図14は、このような場合の、本実施形態の車両用誘導経路探索装置の表示部5における表示例を示す図である。この例では、タイヤ状態記憶部7の情報と誘導可能経路の特性計算とによって、例えば、右後輪への負荷(累積的な負荷も含めて)が大きいことが判明したときに、運転者に対して、選択した誘導経路であくまで誘導するのかを確認している様子を示している。なお、ユーザーの選択した誘導経路選択基準によって選択された誘導経路では、特にタイヤへの負担がかからないこともあるので、このような場合には、ステップS107は省略される。そして、誘導経路の特性の計算結果に基づいてユーザーの選択した誘導経路選択基準に沿う誘導経路を選ぶようにする。
【0027】
次のステップS108においては、最終的に選択された誘導経路によって、車両の自動誘導を行う。なお、車両の自動誘導は必ずしも必須ではなく、誘導経路に沿うように運転者をアシストするような機構を設けておくこともできる。車両用誘導経路探索装置の制御フローはステップS109に進み終了する。

○ ○ ○ ○ ○ ○ ○

» **取り組む課題**:
A - 上の抜粋の内容を二文で要約すると、どうなりますか。
B - 上の抜粋から、「図14は、このような場合の、」という語句を含む箇所で始まり、「ップS109に進み終了する。」の後で終わる部分を、一字も変えずに抜き出してもらえますか。

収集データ
○ ○ ○ ○ ○ ○ ○

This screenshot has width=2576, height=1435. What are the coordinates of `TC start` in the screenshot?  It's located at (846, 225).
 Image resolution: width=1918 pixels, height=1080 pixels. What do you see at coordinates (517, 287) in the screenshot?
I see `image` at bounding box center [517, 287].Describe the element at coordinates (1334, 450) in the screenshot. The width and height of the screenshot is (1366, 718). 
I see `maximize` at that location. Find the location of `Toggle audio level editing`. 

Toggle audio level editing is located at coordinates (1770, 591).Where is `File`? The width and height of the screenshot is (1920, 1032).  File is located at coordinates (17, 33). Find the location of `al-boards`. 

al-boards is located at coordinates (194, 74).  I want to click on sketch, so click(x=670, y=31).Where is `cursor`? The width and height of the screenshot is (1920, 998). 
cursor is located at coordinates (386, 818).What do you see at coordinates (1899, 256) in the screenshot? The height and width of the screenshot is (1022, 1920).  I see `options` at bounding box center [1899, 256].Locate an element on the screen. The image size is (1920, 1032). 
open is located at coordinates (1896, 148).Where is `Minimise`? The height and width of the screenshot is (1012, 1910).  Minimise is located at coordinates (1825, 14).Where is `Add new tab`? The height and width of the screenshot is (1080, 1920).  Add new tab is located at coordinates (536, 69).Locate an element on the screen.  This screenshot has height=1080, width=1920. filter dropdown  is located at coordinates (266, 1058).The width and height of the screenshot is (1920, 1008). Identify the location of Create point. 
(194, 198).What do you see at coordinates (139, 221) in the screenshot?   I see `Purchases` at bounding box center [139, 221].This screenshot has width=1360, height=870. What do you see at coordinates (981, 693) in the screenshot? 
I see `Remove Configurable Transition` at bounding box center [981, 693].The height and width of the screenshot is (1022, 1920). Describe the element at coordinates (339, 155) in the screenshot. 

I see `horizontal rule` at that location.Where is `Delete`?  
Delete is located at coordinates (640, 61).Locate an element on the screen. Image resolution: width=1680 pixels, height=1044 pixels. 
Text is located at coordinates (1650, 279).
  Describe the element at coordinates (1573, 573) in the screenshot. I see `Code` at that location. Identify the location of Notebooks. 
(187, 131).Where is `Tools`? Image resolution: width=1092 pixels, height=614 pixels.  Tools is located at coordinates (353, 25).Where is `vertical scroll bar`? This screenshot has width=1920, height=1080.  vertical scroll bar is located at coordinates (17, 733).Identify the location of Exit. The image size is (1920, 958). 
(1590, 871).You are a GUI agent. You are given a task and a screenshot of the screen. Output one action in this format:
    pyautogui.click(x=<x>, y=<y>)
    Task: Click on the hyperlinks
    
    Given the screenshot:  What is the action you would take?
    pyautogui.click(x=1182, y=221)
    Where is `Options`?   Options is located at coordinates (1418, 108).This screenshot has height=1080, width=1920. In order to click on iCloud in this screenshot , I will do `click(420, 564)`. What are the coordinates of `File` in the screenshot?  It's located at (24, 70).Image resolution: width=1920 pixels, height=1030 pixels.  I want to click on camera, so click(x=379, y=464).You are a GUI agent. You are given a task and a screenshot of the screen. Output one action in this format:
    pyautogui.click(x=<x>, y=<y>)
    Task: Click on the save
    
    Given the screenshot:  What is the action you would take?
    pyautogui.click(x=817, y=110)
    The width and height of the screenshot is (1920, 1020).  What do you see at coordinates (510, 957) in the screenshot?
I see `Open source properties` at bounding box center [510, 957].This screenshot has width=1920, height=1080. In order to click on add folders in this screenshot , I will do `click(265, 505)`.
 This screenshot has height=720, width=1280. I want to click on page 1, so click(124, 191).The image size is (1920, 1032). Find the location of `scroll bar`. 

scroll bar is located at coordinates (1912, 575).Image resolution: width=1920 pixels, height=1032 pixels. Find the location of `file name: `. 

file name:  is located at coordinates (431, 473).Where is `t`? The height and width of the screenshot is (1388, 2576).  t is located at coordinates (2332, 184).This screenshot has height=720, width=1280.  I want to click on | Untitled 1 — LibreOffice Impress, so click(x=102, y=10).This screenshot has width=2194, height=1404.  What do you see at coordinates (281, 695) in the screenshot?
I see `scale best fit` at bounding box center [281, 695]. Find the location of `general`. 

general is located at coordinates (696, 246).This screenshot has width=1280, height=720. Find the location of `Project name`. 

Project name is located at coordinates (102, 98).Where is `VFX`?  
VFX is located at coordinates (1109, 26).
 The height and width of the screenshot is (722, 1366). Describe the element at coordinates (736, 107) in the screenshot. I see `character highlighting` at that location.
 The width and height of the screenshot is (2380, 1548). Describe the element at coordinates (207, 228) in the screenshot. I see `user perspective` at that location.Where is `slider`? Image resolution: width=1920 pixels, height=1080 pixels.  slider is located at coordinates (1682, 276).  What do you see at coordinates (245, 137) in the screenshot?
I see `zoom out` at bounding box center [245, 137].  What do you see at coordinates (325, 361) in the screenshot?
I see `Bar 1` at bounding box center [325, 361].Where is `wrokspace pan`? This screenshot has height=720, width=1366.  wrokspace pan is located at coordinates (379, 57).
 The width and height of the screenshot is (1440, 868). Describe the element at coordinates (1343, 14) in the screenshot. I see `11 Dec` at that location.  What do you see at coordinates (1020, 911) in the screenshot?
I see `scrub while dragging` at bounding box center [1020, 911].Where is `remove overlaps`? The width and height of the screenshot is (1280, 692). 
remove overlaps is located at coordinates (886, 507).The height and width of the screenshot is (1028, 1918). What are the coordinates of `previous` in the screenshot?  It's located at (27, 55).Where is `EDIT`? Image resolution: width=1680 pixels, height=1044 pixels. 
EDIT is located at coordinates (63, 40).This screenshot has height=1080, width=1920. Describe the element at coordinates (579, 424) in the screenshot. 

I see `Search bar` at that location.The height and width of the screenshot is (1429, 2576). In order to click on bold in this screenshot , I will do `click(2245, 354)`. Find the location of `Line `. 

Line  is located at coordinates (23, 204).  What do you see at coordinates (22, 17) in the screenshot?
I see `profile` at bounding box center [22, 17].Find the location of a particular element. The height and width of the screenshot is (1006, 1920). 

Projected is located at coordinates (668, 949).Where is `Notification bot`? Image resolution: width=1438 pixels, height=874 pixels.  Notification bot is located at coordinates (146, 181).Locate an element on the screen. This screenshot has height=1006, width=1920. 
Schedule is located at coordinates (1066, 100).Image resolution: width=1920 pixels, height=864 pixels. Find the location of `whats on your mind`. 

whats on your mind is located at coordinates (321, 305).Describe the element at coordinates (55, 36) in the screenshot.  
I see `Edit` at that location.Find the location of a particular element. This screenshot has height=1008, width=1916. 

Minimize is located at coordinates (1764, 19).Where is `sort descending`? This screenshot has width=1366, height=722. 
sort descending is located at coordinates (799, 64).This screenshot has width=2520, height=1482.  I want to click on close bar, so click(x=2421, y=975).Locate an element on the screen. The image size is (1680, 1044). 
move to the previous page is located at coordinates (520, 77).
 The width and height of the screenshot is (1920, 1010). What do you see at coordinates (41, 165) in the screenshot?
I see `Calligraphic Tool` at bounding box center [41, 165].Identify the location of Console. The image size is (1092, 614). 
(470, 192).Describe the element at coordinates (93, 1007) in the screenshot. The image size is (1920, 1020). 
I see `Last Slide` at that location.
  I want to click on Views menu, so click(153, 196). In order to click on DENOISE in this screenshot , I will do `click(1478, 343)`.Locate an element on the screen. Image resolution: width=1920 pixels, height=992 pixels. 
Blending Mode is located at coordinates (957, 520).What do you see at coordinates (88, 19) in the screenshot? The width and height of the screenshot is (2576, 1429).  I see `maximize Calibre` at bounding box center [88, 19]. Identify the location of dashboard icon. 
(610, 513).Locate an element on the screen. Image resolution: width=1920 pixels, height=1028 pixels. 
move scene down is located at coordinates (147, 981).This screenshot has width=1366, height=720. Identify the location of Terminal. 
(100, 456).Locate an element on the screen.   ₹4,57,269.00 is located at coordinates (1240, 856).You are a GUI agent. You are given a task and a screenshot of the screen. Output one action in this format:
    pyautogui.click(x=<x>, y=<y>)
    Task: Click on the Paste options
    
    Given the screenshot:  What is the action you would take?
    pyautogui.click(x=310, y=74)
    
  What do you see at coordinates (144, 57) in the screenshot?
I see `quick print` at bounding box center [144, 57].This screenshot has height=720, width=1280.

○ ○ ○ ○ ○ ○ ○

» **課題別の解答**:
A - 図14の表示例では、タイヤ状態記憶部7の情報と誘導可能経路の特性計算によって、例えば右後輪への負荷が大きいと判明したときに、選択した誘導経路で誘導するのかを運転者に確認しています。タイヤへの負担が特にかからない場合はステップS107が省略され、ステップS108で最終的に選択された誘導経路によって車両の自動誘導を行ったのち、制御フローはステップS109に進んで終了します。

B -
図14は、このような場合の、本実施形態の車両用誘導経路探索装置の表示部5における表示例を示す図である。この例では、タイヤ状態記憶部7の情報と誘導可能経路の特性計算とによって、例えば、右後輪への負荷(累積的な負荷も含めて)が大きいことが判明したときに、運転者に対して、選択した誘導経路であくまで誘導するのかを確認している様子を示している。なお、ユーザーの選択した誘導経路選択基準によって選択された誘導経路では、特にタイヤへの負担がかからないこともあるので、このような場合には、ステップS107は省略される。そして、誘導経路の特性の計算結果に基づいてユーザーの選択した誘導経路選択基準に沿う誘導経路を選ぶようにする。
【0027】
次のステップS108においては、最終的に選択された誘導経路によって、車両の自動誘導を行う。なお、車両の自動誘導は必ずしも必須ではなく、誘導経路に沿うように運転者をアシストするような機構を設けておくこともできる。車両用誘導経路探索装置の制御フローはステップS109に進み終了する。